2

Long story short:

>>> re.compile(r"\w*").match(u"Français")
<_sre.SRE_Match object at 0x1004246b0>
>>> re.compile(r"^\w*$").match(u"Français")
>>> re.compile(r"^\w*$").match(u"Franais")
<_sre.SRE_Match object at 0x100424780>
>>> 

Why doesn't it match the string with unicode characters with ^ and $ in the regex?
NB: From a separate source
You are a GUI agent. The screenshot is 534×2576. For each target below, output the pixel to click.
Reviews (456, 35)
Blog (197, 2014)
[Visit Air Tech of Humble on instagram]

As far as I understand ^ stands for the beginning of the string(line) and $ - for the end of it.

tchrist
  • 78,834
  • 30
  • 123
  • 180
ak.
  • 3,329
  • 3
  • 38
  • 50

1 Answers1

5

You need to specify the UNICODE flag, otherwise \w is just equivalent to [a-zA-Z0-9_], which does not include the character 'ç'.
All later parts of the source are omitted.